- _Written instruction_
Can you repeat the stretch of records below from the line containing "Where should I" through the final record, leaving the pictures out of your answer?

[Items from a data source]
>> START

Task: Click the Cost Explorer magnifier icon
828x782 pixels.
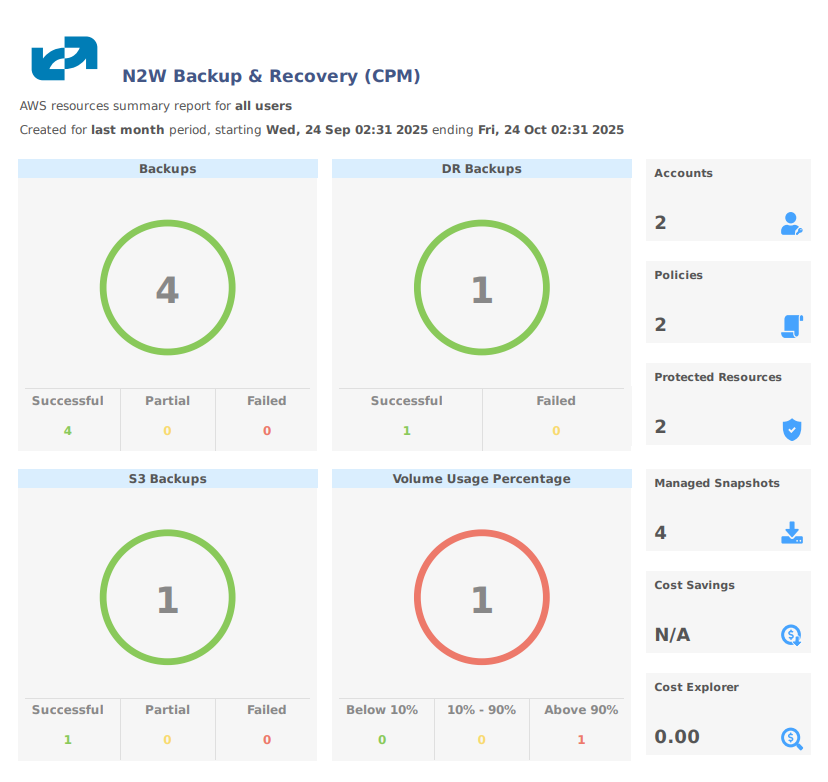Action: pyautogui.click(x=791, y=738)
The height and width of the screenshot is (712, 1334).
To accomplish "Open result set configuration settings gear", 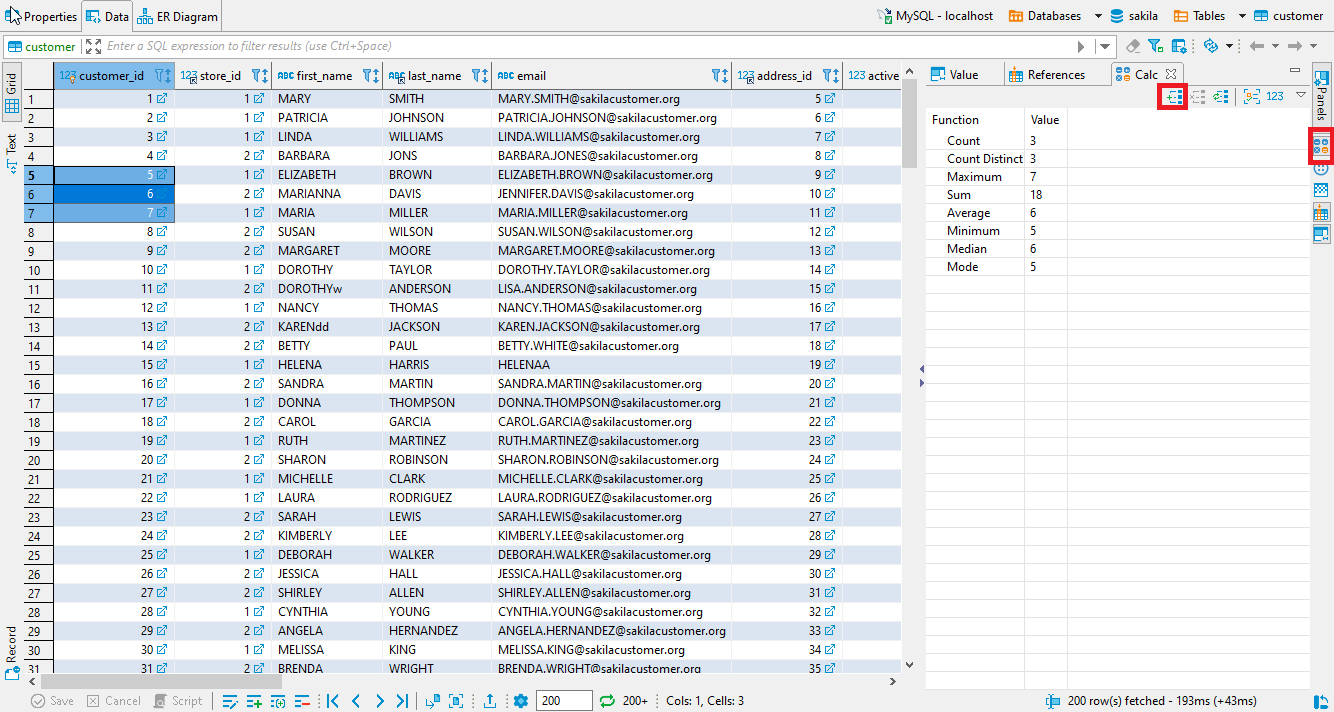I will (x=520, y=700).
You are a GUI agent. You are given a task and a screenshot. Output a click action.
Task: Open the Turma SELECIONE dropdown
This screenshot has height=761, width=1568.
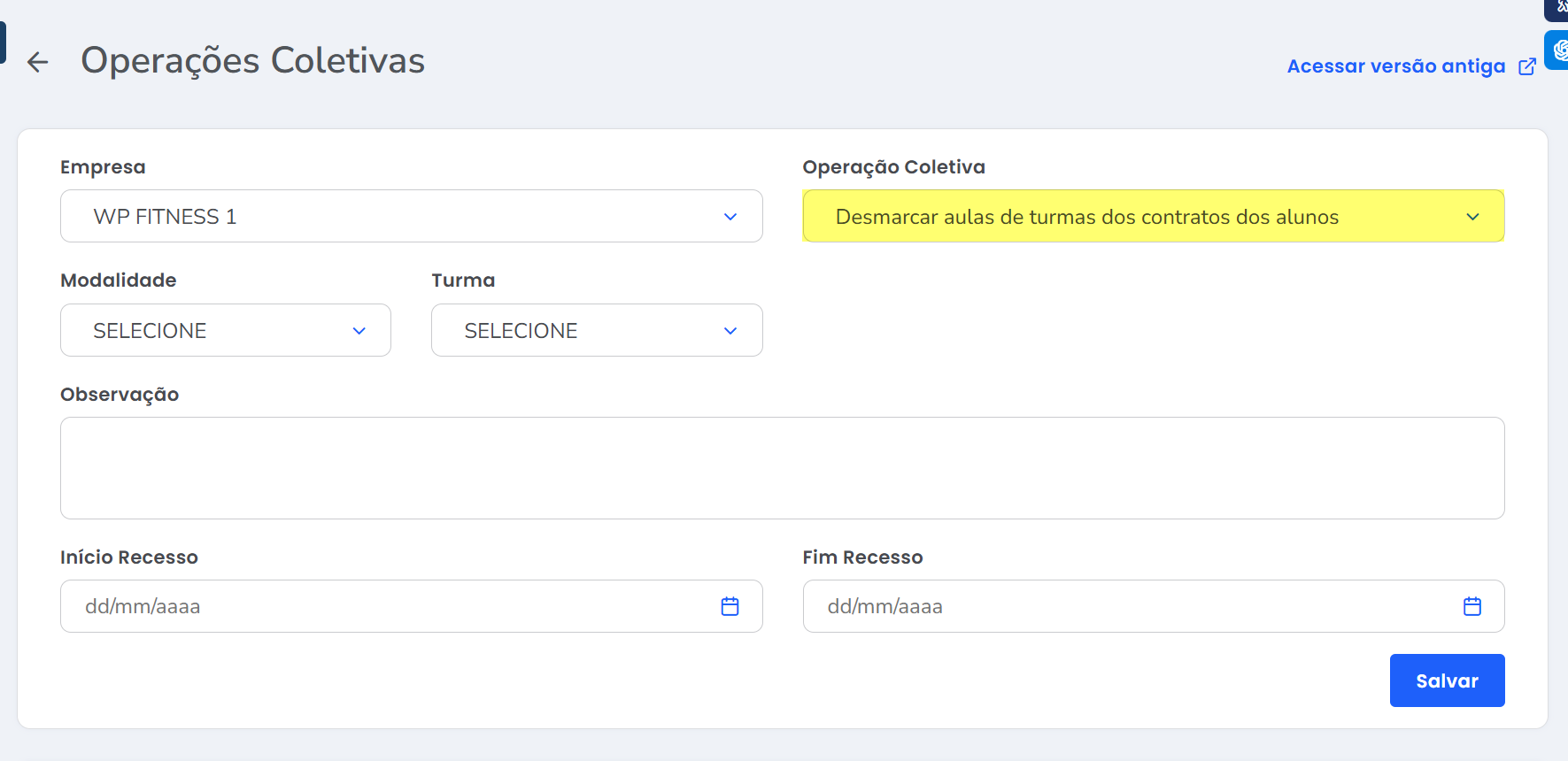(584, 331)
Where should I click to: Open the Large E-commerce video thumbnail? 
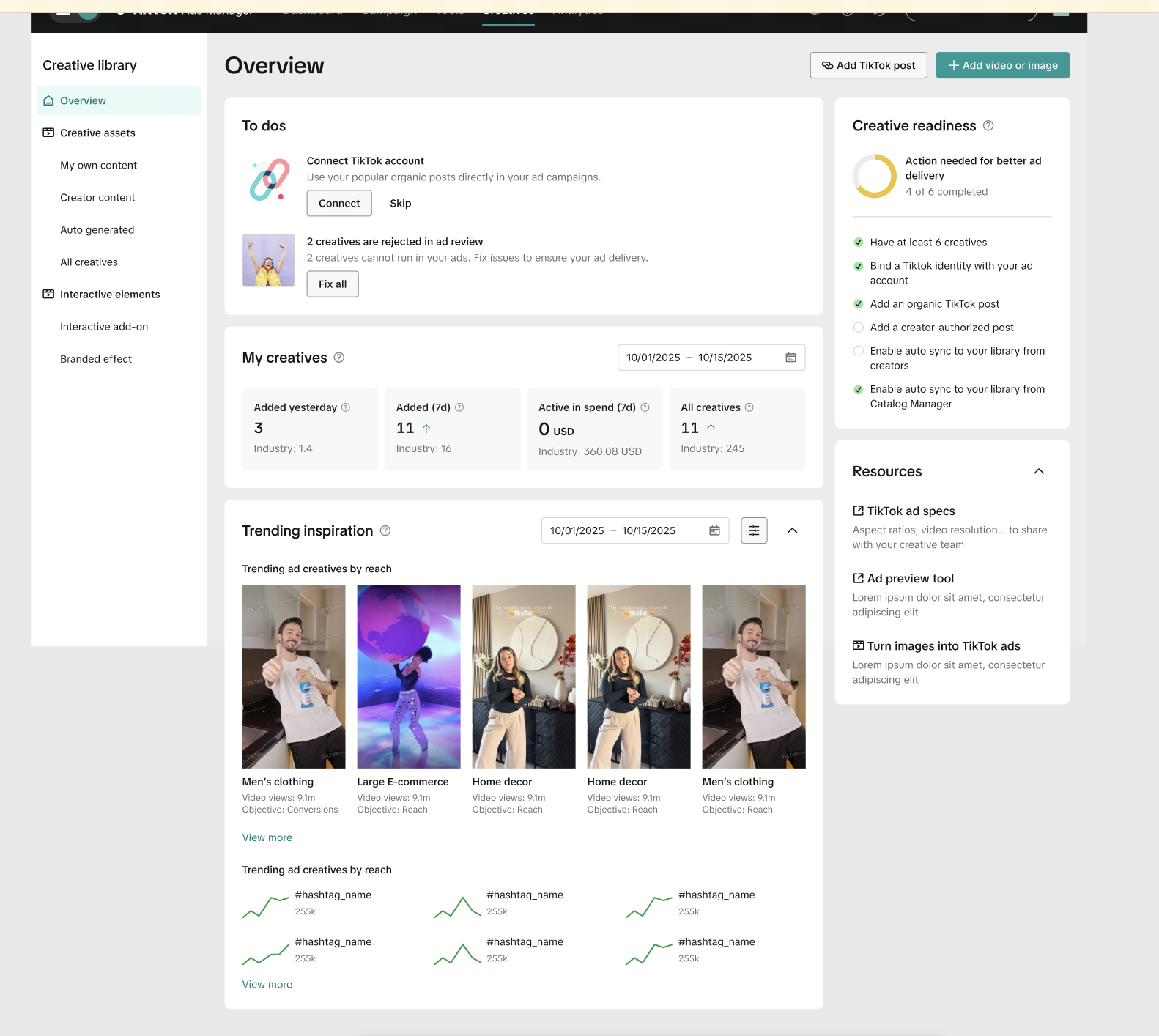pyautogui.click(x=409, y=676)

>> END

- _Result below_
Where should I click to: Open the Large E-commerce video thumbnail? 
pyautogui.click(x=409, y=676)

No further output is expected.